Sunday, February 15, 2015

Title: His Dark Materials Trilogy 

Author: Phillip Pullman

Why I read it: A friend recommended it

Summary (from Goodreads) Here lives an orphaned ward named Lyra Belacqua, whose carefree life among the scholars at Oxford's Jordan College is shattered by the arrival of two powerful visitors. First, her fearsome uncle, Lord Asriel, appears with evidence of mystery and danger in the far North, including photographs of a mysterious celestial phenomenon called Dust and the dim outline of a city suspended in the Aurora Borealis that he suspects is part of an alternate universe. He leaves Lyra in the care of Mrs. Coulter, an enigmatic scholar and explorer who offers to give Lyra the attention her uncle has long refused her. In this multilayered narrative, however, nothing is as it seems. Lyra sets out for the top of the world in search of her kidnapped playmate, Roger, bearing a rare truth-telling instrument, the compass of the title. All around her children are disappearing—victims of so-called "Gobblers"—and being used as subjects in terrible experiments that separate humans from their daemons, creatures that reflect each person's inner being. And somehow, both Lord Asriel and Mrs. Coulter are involved.

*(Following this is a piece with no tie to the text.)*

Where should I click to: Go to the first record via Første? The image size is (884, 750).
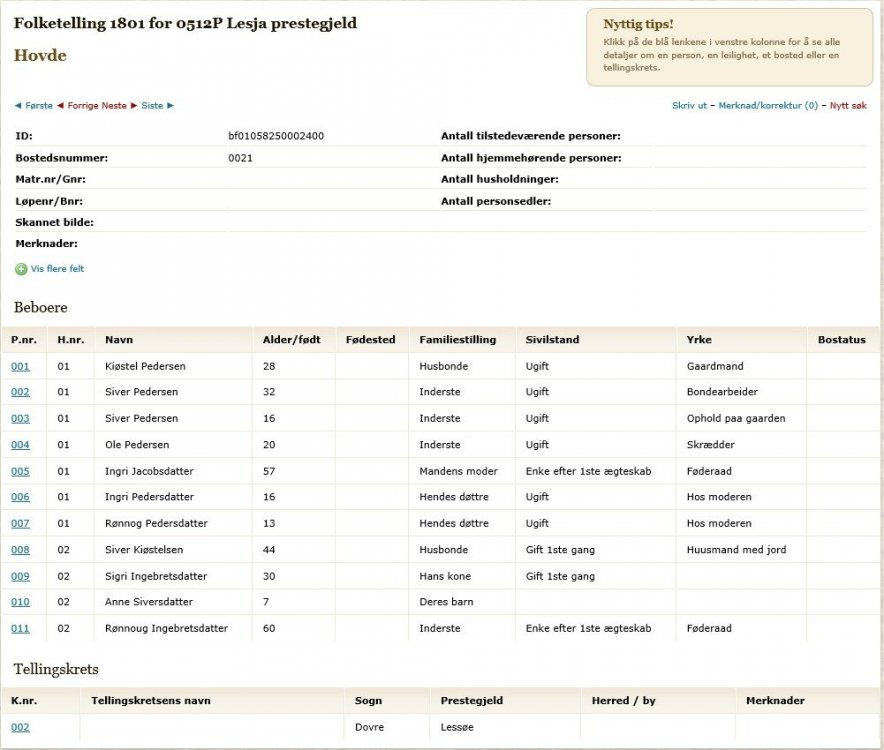point(38,106)

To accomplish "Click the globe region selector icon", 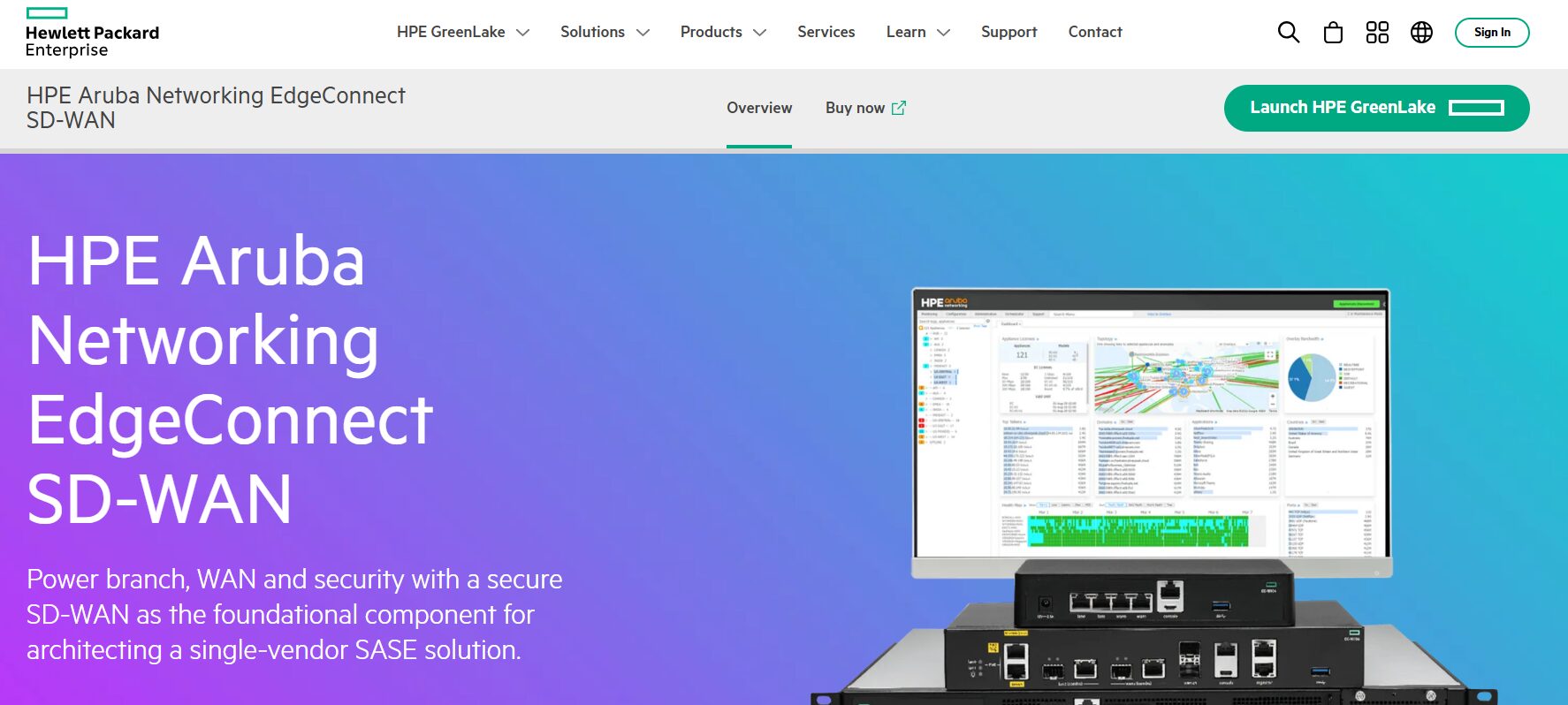I will pyautogui.click(x=1421, y=33).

Opinion: Religious views aside, His Dark Material's tells a compelling adventure story about a young girl struggling to change the fate of a darkening world. Pullman is great at taking classic tropes and expectations and turning them on their heads to create something new and engaging. It is certainly one of the most unique, thoroughly thought out alternative worlds of recent times.

Ratings
Female Representation: 5 (Both the protagonist and the antagonist are strong females who drive the story)
Writing Style: 3 (I had no complaints, but nothing stood out as exceptional)
Plot: 4 (It's something that's never been done before. It's imaginative, thrilling, and thought-provoking with heroes you can't help but love and villains you love to hate.)